Le thème de cette cinquième édition, « ma cantine en ville », avait donné lieu l'an dernier à une exposition au VIA assortie d'un colloque. Puisant dans la foisonnante typologie établie alors, les trente dispositifs primés (sur 400 dossiers reçus) disent la variété des moyens mis en oeuvre à travers le monde pour nourrir les citadins pressés, et rassemblent en un même objet, mobile et modulable, de multiples fonctions : transporter les aliments (à vélo, à mobylette, par porteur, etc.), les conserver, les préparer, les cuire, les présenter et les consommer. Une façon de montrer que la « street food », pratique universelle en plein renouveau sous nos latitudes, ne se limite pas aux food trucks et autres baraques à frites, ni même au seul acte de manger… Pour Fiona Meadows, responsable de programmes à la Cité de l’architecture et organisatrice de Minimaousse 5, la cuisine de rue permet d’abord de questionner nos usages de l’espace urbain contemporain, et notamment de ses « vides » : « à l’origine du concours, explique-t-elle, notre intérêt pour les espaces publics et le constat que nos sociétés avaient tendance à en exclure la street food, sinon à l’interdire. »

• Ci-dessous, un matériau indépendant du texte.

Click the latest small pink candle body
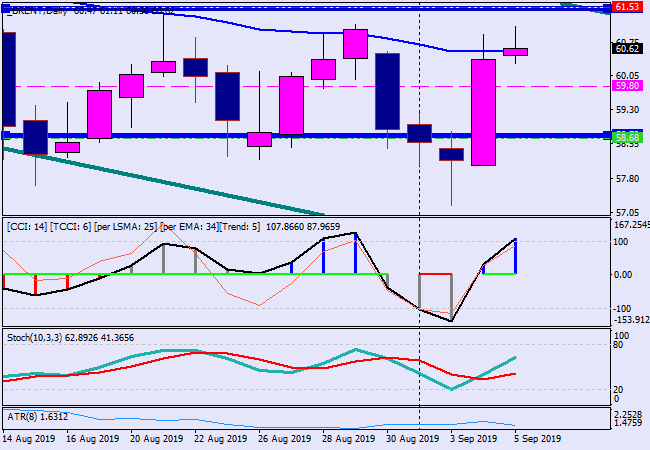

La « street food », pratique universelle en plein renouveau sous nos latitudes, ne se limite pas aux food trucks et autres baraques à frites, ni même au seul acte de manger…
Fédératrice et bon marché, celle-ci est pourtant un adjuvant rêvé de tous ceux qui veulent fertiliser la ville et y aménager les conditions favorables au « vivre ensemble ». En transformant une place, un trottoir ou un parking en point de rassemblement où l’on peut s’asseoir, manger et discuter, elle permet de rompre avec l’urbanisme fonctionnel, pour qui les espaces publics sont essentiellement des lieux où l’on passe, jamais des lieux où l’on reste. D’où l’intérêt croissant des artistes et collectifs de tout poil pour les cantines de rue : d’EXYZT à Cochenko, en passant par l’artiste autrichien Erwin Wurm qui vient d’installer une baraque à frites ultra design dans le centre-ville de Lille, ils sont de plus en plus nombreux à y reconnaître un moyen efficace de mobilisation et de dialogue, et ce d’autant plus qu'à l'inverse du fast food standardisé, la street food se veut savoureuse et de qualité. « Ces dispositifs témoignent du bonheur d’être en ville, note Fiona Meadows. Manger dans un lieu qui a la rue pour décor fait évidemment partie du plaisir. »
Rien d’étonnant dans ces conditions à ce que le concours Minimaousse ait proposé pour consignes de « réactiver l’espace public » et d’« inventer de nouvelles civilités »… La reconquête collective de la rue ne justifie pourtant pas à elle seule le regain d’intérêt des créatifs et des gastronomes pour la street food. Reflet de l’appétit contemporain pour la mobilité et le nomadisme, le phénomène dit aussi les mutations à l’œuvre dans la sphère économique, et pourrait être l’indice d’une précarisation croissante de nos sociétés. Dans les pays pauvres, la cuisine de rue est depuis toujours un moyen de subsistance. Il se pourrait qu’elle le soit aussi de plus en plus dans les pays riches : « pour de jeunes chefs qui débutent et n’ont pas les moyens d’acheter un fond de commerce, ça peut être un moyen de développer une activité, souligne Fiona Meadows. Dans un contexte de montée du chômage, la street food représente un tout petit investissement, et permet de créer de l’emploi. »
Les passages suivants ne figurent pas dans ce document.